Exxon and Shell directed Reuters’ questions to the Alliance. Dow and Chevron Phillips did not respond to requests for comment.

The Alliance has set a goal of “diverting millions of tons of plastic waste in more than 100 at-risk cities worldwide” over five years. So far, the group has announced more than a dozen programs, including Renew Oceans, but it falls far short of that goal.

In two years, only three small-scale projects funded by the Alliance, including Renew Oceans, have collected any waste, according to information published by the Alliance and its partners. A cleaning effort in Ghana collected 300 tonnes of plastic waste, the Alliance said. Another Alliance project in the Philippines said on its website that it recycled 21 tons of plastic waste.

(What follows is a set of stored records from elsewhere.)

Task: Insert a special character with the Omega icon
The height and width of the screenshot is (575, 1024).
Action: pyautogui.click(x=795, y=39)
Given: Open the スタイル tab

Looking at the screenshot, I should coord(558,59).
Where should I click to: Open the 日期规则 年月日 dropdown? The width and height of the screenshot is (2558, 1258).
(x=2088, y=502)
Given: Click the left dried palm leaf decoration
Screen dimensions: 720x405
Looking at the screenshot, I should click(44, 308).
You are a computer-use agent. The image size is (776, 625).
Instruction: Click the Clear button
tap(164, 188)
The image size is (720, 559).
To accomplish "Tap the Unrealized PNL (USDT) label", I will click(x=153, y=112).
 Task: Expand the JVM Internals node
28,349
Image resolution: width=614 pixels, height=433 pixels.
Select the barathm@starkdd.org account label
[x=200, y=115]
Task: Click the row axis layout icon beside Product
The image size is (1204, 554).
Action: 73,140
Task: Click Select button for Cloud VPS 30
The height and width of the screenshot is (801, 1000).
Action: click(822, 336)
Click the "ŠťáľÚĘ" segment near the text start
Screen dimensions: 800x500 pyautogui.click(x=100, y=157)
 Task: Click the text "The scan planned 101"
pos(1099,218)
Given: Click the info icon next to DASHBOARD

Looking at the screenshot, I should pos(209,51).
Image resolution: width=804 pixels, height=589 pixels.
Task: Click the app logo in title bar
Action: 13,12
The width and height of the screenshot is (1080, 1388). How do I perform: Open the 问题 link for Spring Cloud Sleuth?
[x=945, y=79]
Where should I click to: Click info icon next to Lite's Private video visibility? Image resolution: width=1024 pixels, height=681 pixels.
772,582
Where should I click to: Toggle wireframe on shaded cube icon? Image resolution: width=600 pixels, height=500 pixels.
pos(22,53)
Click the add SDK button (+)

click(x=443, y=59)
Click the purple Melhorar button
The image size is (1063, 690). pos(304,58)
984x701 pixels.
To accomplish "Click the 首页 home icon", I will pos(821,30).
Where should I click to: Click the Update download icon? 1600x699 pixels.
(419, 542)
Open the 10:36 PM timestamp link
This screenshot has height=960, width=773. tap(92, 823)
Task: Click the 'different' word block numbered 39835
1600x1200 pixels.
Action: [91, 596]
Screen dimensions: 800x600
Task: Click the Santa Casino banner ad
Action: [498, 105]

There is no centralized source of data on pollution from plastic waste worldwide. But the available data suggests that, even at full scale, these projects would solve only a fraction of the problem and still fall well short of the Alliance’s own goals of keeping millions of tons of plastic waste out of the ocean.

For example, Indonesia and India produce more than 3 million tons of plastic waste per year that are not collected or recycled, according to the United Nations and national data.

“AEPW’s programs are trivial in scale and cannot be replicated to make a real reduction in the enormous amount of global plastic pollution,” said Jan Dell, an independent chemical engineer, using the Alliance’s acronym.

The plastics industry has publicized its efforts to recycle and manage plastic waste, but is spending far more on expanding production than on recycling, which has become uneconomical due to the proliferation of new cheap plastics, Reuters reported in October.

Chevron Phillips used images of Renew Oceans workers collecting plastic in the Ganges in a video promoting their sustainability efforts in July, although the project stopped operations in March.

“These are some of the richest and most powerful companies on the planet, and what they have created are some small community waste collection projects that offer great photo opportunities,” said John Hocevar, Director of Ocean Campaigns at Greenpeace USA. “There is no way to reduce plastic waste without reducing plastic production.”

Chevron Phillips did not respond to a request for comment.